Exercise.
Output the records below as a numbered list, skipping blank lines and omitting the pictures, beginning at the line that contains "Open the sparkle AI sidebar icon" and stopping after the line that contains "point(442,291)".

Source records.
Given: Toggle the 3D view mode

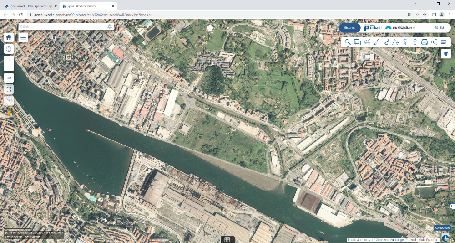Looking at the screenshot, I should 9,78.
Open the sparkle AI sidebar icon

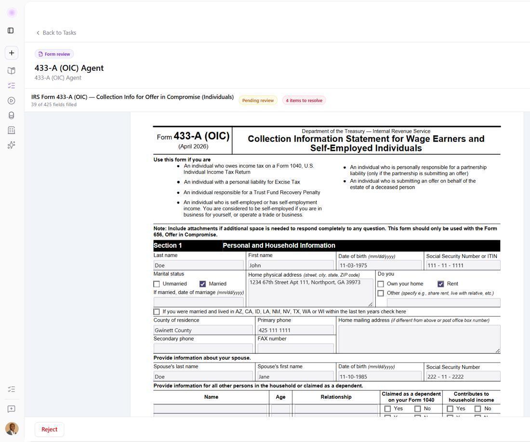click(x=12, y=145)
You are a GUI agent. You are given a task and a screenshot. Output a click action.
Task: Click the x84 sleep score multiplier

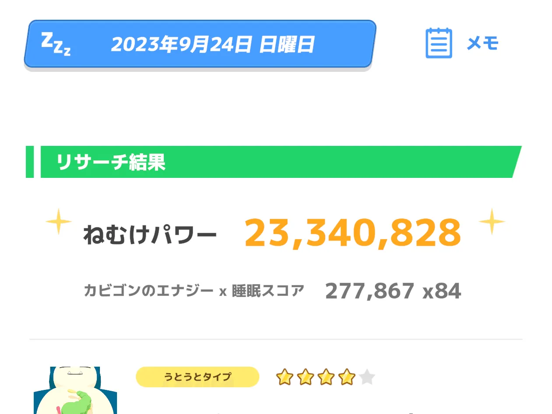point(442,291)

---

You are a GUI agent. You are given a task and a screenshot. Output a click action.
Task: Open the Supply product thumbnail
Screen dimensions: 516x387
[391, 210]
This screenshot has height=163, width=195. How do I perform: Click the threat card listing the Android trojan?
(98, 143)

Exercise output.
1. Open the sparkle AI sidebar icon
2. click(x=12, y=145)
3. You are a GUI agent. You are given a task and a screenshot. Output a click action.
4. Task: Click the x84 sleep score multiplier
5. point(442,291)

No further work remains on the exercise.